Iran 'blames monarchists for mosque blast'

TEHRAN (AFP) — Iran on Thursday blamed a mosque explosion that killed 13 people in the southern city of Shiraz last month on Western-backed monarchists who oppose the Islamic republic, the Fars news agency reported.

"The Shiraz blast was an act of sabotage and a plot by the enemies of the Iranian people in the name of monarchism," Interior Minister Mostafa Pour Mohammadi was quoted as saying.

"Their headquarters are in countries which claim (to support) human rights, defend their nations and be anti-terrorist," the minister said.

"They are supported in these countries where they have been given radio and television stations."

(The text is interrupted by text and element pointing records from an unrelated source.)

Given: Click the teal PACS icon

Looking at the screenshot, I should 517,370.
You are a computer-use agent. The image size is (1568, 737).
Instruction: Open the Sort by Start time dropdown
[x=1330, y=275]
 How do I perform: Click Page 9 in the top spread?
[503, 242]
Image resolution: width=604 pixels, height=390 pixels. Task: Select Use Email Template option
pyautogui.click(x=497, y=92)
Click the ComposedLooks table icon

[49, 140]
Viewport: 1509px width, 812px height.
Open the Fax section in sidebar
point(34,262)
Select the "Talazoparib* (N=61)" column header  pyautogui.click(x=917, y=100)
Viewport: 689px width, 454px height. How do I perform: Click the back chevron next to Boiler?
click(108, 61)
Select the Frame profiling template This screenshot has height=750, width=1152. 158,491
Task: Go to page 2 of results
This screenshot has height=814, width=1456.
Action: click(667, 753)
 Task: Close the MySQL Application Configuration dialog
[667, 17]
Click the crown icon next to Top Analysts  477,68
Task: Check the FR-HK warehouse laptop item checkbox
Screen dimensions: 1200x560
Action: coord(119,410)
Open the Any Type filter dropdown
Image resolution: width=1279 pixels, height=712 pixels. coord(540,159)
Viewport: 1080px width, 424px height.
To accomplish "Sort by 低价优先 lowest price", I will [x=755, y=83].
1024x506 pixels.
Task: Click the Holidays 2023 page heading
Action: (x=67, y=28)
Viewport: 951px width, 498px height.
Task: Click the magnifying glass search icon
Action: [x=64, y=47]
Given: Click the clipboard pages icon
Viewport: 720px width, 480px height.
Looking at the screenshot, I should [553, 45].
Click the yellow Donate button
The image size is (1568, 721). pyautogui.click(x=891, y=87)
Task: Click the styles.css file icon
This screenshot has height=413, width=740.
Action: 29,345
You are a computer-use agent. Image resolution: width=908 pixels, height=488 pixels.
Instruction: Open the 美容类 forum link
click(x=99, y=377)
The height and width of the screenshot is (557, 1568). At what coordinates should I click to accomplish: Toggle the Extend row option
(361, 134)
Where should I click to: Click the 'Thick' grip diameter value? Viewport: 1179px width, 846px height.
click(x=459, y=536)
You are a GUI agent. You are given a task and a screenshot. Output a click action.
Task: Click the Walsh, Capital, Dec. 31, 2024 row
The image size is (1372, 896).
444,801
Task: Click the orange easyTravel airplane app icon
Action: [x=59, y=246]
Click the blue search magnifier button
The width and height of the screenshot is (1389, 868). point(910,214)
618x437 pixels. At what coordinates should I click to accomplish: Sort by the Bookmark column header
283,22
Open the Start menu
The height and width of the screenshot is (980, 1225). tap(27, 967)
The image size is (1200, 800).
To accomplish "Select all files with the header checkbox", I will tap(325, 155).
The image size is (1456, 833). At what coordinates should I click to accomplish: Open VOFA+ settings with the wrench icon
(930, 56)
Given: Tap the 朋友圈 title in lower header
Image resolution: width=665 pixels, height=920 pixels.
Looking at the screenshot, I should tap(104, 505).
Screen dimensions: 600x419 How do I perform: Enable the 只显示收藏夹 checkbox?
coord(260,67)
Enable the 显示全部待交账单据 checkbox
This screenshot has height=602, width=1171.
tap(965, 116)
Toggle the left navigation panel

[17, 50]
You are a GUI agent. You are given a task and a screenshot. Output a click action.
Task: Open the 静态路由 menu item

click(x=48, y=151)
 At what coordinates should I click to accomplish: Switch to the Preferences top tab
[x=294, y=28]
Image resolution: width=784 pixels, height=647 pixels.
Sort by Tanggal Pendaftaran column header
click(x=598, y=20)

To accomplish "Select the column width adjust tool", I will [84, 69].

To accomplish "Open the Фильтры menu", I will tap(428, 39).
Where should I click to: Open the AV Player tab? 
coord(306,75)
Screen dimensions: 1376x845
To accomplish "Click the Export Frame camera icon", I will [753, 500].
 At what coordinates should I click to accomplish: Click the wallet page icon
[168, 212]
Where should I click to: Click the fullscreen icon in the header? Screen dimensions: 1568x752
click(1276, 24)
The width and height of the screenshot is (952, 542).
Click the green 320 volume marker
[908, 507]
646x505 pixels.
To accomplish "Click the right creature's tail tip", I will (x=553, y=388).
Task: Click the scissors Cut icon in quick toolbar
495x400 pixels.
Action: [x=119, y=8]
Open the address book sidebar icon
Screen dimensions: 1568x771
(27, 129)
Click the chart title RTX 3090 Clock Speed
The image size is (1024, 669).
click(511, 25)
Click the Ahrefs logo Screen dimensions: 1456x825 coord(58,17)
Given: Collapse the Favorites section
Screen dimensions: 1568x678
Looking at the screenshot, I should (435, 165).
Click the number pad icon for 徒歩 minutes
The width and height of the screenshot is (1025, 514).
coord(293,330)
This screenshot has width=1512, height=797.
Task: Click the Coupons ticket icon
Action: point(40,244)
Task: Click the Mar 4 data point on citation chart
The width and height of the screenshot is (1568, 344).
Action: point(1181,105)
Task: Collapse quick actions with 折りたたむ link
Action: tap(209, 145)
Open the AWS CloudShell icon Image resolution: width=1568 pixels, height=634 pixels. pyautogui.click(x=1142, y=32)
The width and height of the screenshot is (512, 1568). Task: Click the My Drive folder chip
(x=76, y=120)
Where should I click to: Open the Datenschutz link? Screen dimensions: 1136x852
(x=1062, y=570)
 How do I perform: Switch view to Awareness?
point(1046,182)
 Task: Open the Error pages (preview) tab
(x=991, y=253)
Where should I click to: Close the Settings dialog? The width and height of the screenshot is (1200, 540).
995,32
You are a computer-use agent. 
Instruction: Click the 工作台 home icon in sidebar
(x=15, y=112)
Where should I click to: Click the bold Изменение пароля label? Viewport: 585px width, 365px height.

Several opposition TV and radio channels have sprung up in the United States and Europe in recent years broadcasting programmes to Iran via satellite.

Initial reports claimed the April 12 blast, which wounded more than 200, was a bomb attack, but officials later insisted it had been an accident.

On Wednesday Fars quoted Intelligence Minister Gholam Hossein Mohseni Ejeie as saying the explosion was caused by a bomb and that suspects believed to have links with the country's Western foes had been arrested.

Pour Mohammadi said on Thursday that the culprits had been identified and arrested "in another bombing attempt which was foiled" in an unspecified Iranian province.

He did not single out a particular country, but Iranians have a sizable diaspora community in Iran's arch-foe the United States, some of whom support the son of Iran's deposed Shah, Reza Pahlavi.

The Shiraz blast ripped through a packed mosque during an evening prayer sermon by a prominent local cleric.

Mohseni Ejeie said on Wednesday that the group responsible for the blast had links with Britain and the United States.

He charged that these countries "did not take any measure to prevent terrorist actions and rather supported them."

Iran has blamed US and British agents based in neighbouring Iraq and Afghanistan for launching deadly attacks in border provinces with significant ethnic minority populations in recent years.

But the strike in Shiraz was the first in decades in Iran's Persian heartland. The normally placid city is not in a border zone, nor is it home to any significant ethnic or religious minority population.

One of Iran's most famous tourist cities, Shiraz is popular because of its proximity to important ancient sites from the Achaemenid Empire that ruled much of central and southwest Asia from 550 to 331 BC.